The ban, which took effect on May 7, suspends the BBC and VOA from broadcasting in the country because of ‘falling short of laws governing the press” in the country and “breaching professional ethics.’
Philippe Nzobonariba, spokesman of the government, called on the country’s regulatory authority to take necessary measures on media houses that do not follow journalism ethics. According to a statement by the communication regulatory body (CNC), the BBC was suspended for broadcasting content that ‘put national cohesion and reconciliation at stake.’
‘CNC has sanctioned the BBC for not taking into consideration the warning we sent them on March 16, asking them to take into serious account the balance of information and verification of sources,’ said Karenga Ramadhan, the chairman of the CNC.
CNC accused the BBC of airing an interview in which ‘the interviewee and presenter talked about sensitive issues about the country, which also put at stake the reputation of the head of state.’
The interview in question was aired on the BBC French service last week. In the interview, an activist based in Brussels made several allegations against President Pierre Nkurunziza.
‘The Burundi government took issue with the fact that the journalist did not ask the interviewee for evidence of the allegations or get a response from the government,’ a source told The EastAfrican.
The BBC is reported to have later tried to reach the Burundi government but was referred to the spokesperson of the judiciary, who said the matter was with the presidency.
In a statement released last Friday (May 4), the British broadcaster said it had thoroughly reviewed the interview in light of the government’s concerns and would provide the government with a full response. Should the broadcast be found to have fallen short of editorial guidelines, it would take appropriate measures.

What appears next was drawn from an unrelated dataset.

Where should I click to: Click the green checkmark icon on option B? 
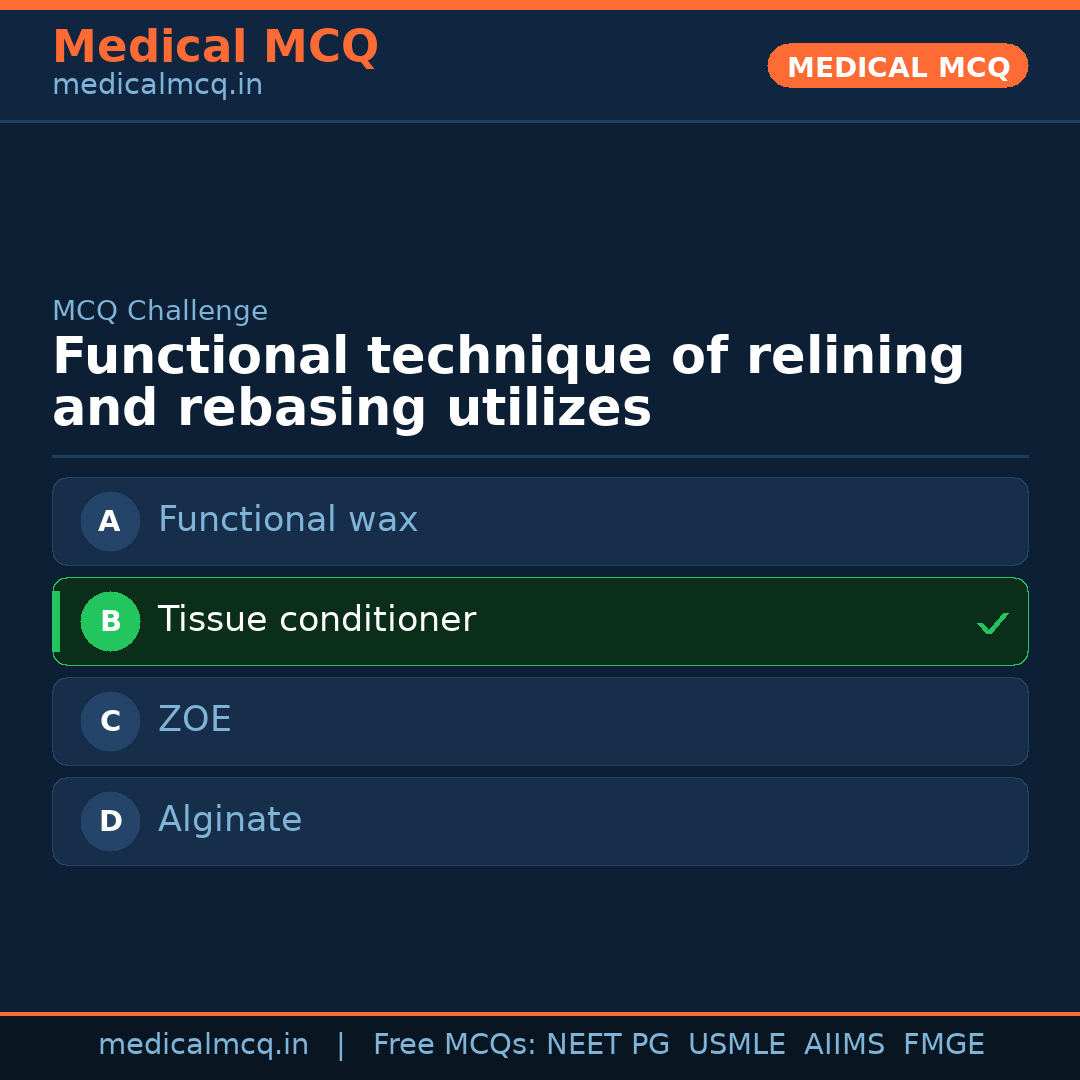(x=992, y=624)
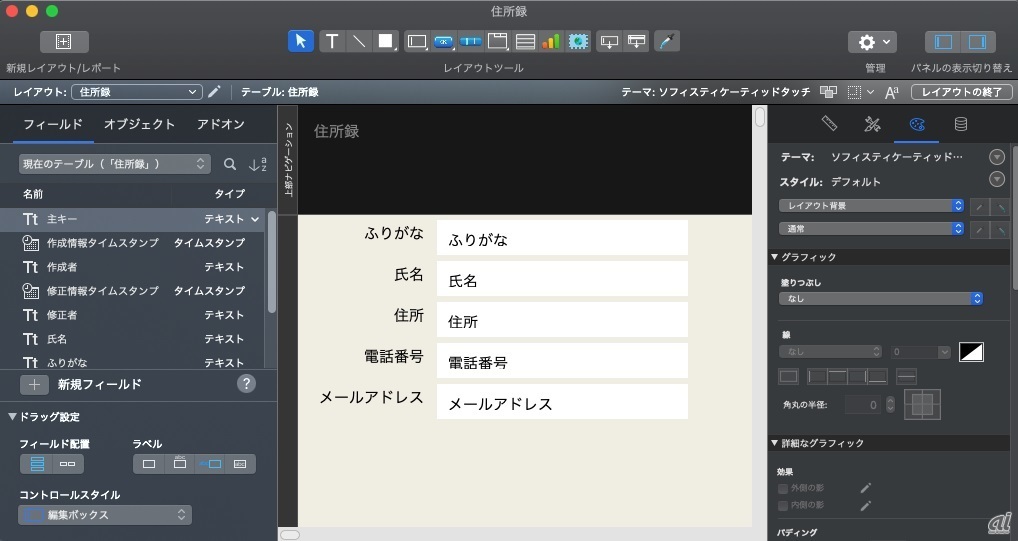The image size is (1018, 541).
Task: Pick the Chart tool icon
Action: pos(551,41)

The US-government funded VOA, was also suspended for partnering with and using online websites of some local media houses that were shut down in 2015. Burundi said VOA, ‘not only partnered’ with the alleged online websites, but also recently hired a Swahili journalist who has an arrest warrant issued against him. VOA risks losing two FM transmitters that it currently runs in the country.

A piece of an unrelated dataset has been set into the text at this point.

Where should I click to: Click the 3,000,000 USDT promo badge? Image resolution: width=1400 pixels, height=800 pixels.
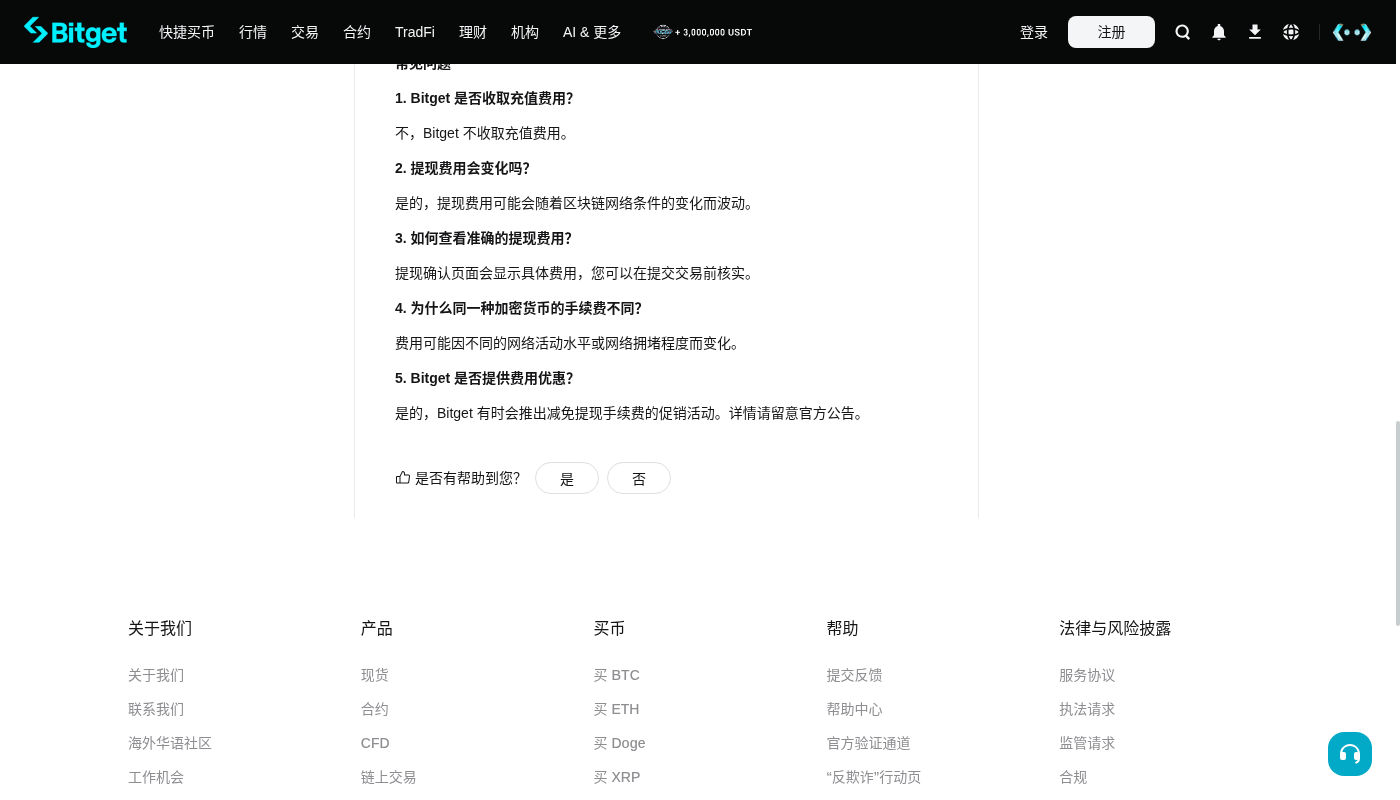[703, 32]
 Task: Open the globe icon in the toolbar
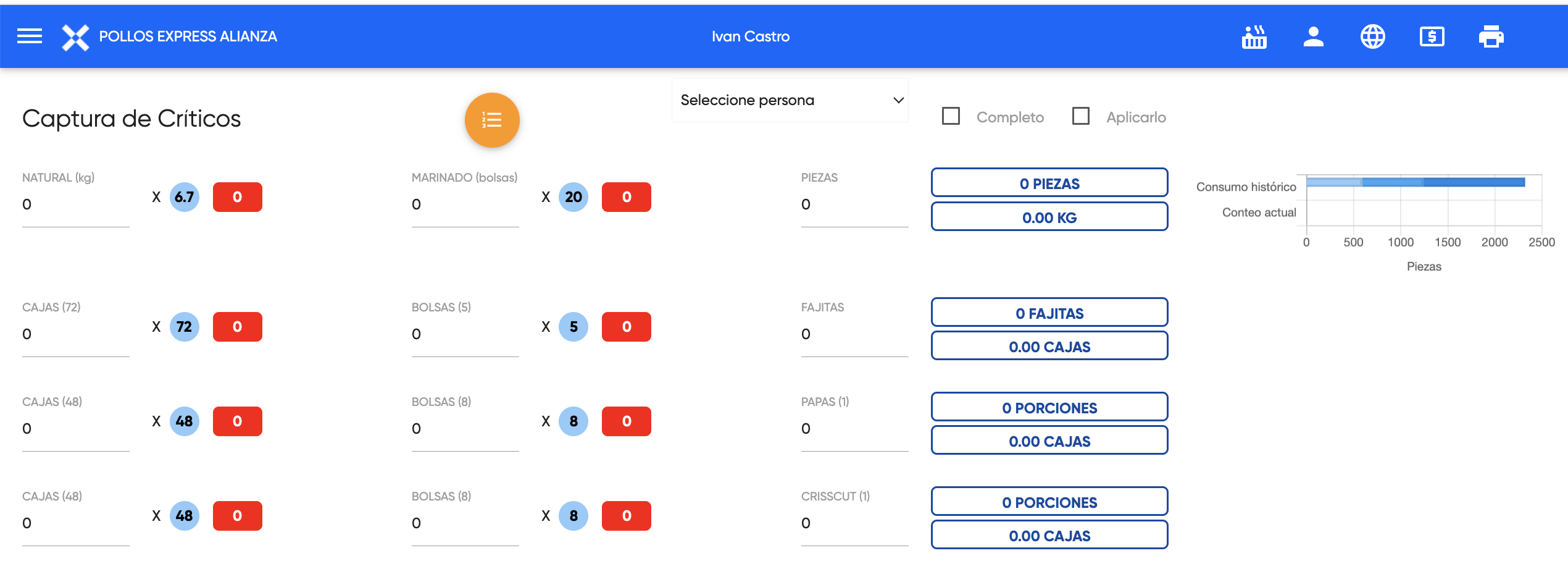pos(1372,37)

Meanwhile, the CNC has welcomed legal appeals from the broadcasters against the decision saying, ‘Whoever thinks that the decision made is not rightful is allowed to lodge a complaint through our legal system.’
In 2014, the BBC also had its Kinyarwanda broadcasts suspended indefinitely for airing a documentary that questioned the official accounts of the 1994 Genocide against the Tutsi.
The Rwanda Utilities Regulatory Agency, the national body mandated with regulating the media, said the programme, The Untold Story, constituted abuse of press freedom and free speech, violated its own editorial guidelines, transgressed journalistic standards and violated Rwandan laws.
In 2016, DR Congo also blocked the signal of a popular French radio station Radio France Internationale for 10 months over what the government said was the station’s sympathy for opposition rallies.